Czasami głoszenie islamu jest trudne i bolesne. Tak często ludzie, którym starasz się przynieść korzyść, są przeciwko tobie. Nagle stajesz się ich wrogiem. Wydaje mi się, choć mogę się mylić i powody są naprawdę bardziej złożone, że wybierają miłość do kwestii tego świata ponad pracę nad sobą, z lepszych lub gorszych powodów, i na jej podstawie to ty stajesz się złą osobą i obiektem nienawiści, ponieważ, przemawiając do nieokreślonego liczbowo ogółu, poruszasz coś, co zdrażni ich ego. Pominę już szczegóły prób sabotażu... Czasami też wydajesz się po prostu zbyt szczęśliwa w islamie lub za bardzo kochasz Boga i to również może być problemem, choć jedynie ty znasz trudy, jakimi testowano prawdziwość twojej szahady. Zamiast skupiać się na tobie, porównywać siebie i opłakiwać własne rany na widok twojego istnienia, powinny przypomnieć sobie absolutną prawdę islamu: nikt nie praktykuje bardziej lub przestrzega więcej, bo jest taki dobry, lepszy od kogokolwiek lub niemal doskonały. Nikt nie jest bliżej Boga, bo urodził się z lepszymi warunkami do tego. Każda aktywność, głoszenie nauk, łatwosc w pracy nad sobą lub w ogóle podejście do niej są tylko i wyłącznie umożliwione przez Allah, dlatego, że zostały wybłagane, nieraz w towarzystwie wielu łez.
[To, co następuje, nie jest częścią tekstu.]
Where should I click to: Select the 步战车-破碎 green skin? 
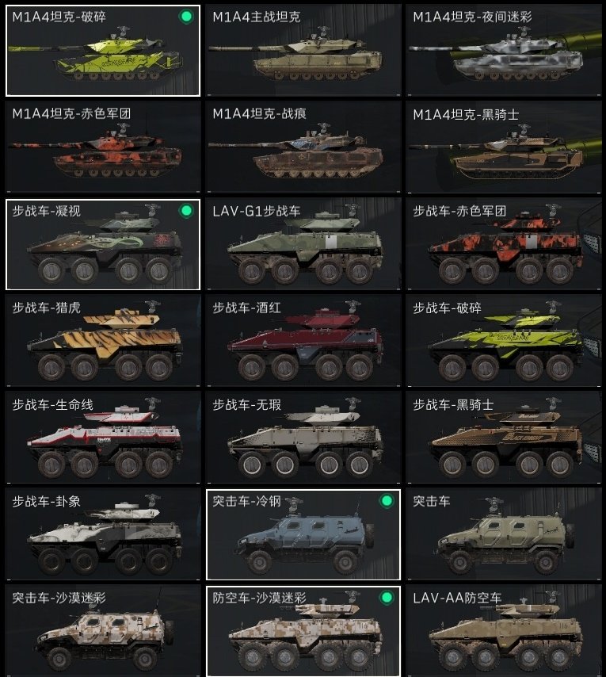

Nie czyńcie sobie z innych siostr wrogów, proszę. Zamiast tego po prostu proście Boga, by wam ułatwił, umożliwił, uleczył wasze serca i dał siłę. Tylko On jest bowiem jej źródłem. Tylko On umożliwia dobre uczynki.
Rabbanaa a.tinaa fid dunjaa hasanatan ła fil Aakhirati hasanatan ła qina 'adzaban naar.
Panie nasz! Obdarz nas tym co dobre w tym życiu i tym co dobre w życiu przyszłym i ocal nas od Kary Ognia.